Ces premiers médecins avoient peu d’occasions de cultiver la mémoire qui puise dans les livres : à peine alors existoit-il quelques volumes. Mais, en revanche, ils exerçoient beaucoup celle qui est le résultat des sensations. Par-là, tous les objets de leurs études leur devenoient infiniment plus propres : ils en avoient des idées plus nettes ; et leur esprit, pensant plus par lui-même, devenoit aussi plus actif et plus fort.

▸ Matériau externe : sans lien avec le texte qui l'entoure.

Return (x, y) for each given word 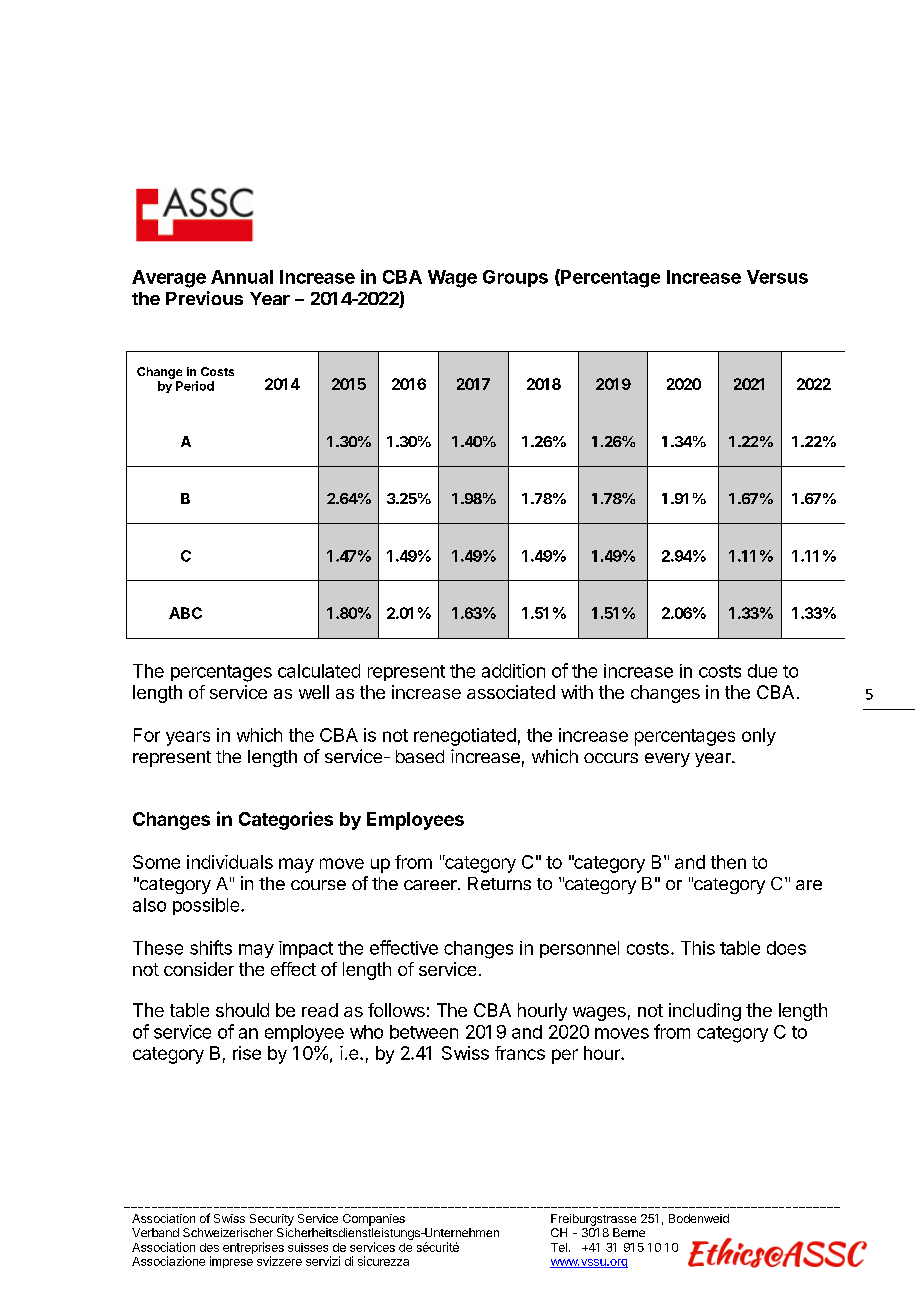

Et qu’on ne s’imagine pas qu’Hippocrate, comme la plupart des hommes d’un grand talent, ait employé les procédés analytiques, sans savoir ce qu’il faisoit, poussé par la seule impulsion d’un génie heureux. La lecture attentive de plusieurs de ses ouvrages prouve qu’il avoit profondément médité sur les routes que l’esprit doit suivre dans ses recherches, sur l’ordre qu’il doit se tracer dans l’exposition de ses travaux.

Les reproches qu’il fait aux auteurs des maximes Cnidiennes, annoncent un homme à qui l’art d’enchaîner les vérités n’étoit pas moins familier que celui de les découvrir ; également en garde, et contre ces vues précipitées, qui généralisent sur des données insuffisantes, et contre cette impuissance de l’esprit qui, ne sachant pas appercevoir les rapports, se traîne éternellement sur des individualités sans résultats. Qui jamais mieux que lui sut appliquer aux différentes parties de son art, ces règles générales de raisonnement, cette métaphysique supérieure qui embrasse, et tous les arts, et toutes les sciences ? (car elle n’en existoit pas moins déjà pour ceux qui savoient la mettre en pratique, quoiqu’elle n’eût point encore de nom particulier.) Quel autre écrivain, sortant de la sphère de ses travaux, jeta plus souvent, ou sur les lois de la nature en elles-mêmes, ou sur les moyens par lesquels on peut les faire servir aux besoins de l’homme, quelques-uns de ces coup-d’œils qui rapprochent les objets les plus distans, parce qu’ils partent de haut et de loin ? Enfin ne semble-t-il pas avoir fait, en deux mots à sa manière, l’histoire de la pensée, dans cette phrase des Παραγγελιαι ? « Il faut déduire les règles de pratique, non d’une suite de raisonnemens antérieurs, quelque probables qu’ils puissent être, mais de l’expérience dirigée par la raison. Le jugement est une espèce de mémoire qui rassemble et met en ordre toutes les impressions reçues par les sens : car, avant que la pensée se produise, les sens ont éprouvé tout ce qui doit la former ; et ce sont eux qui en font parvenir les matériaux à l’entendement[11] ».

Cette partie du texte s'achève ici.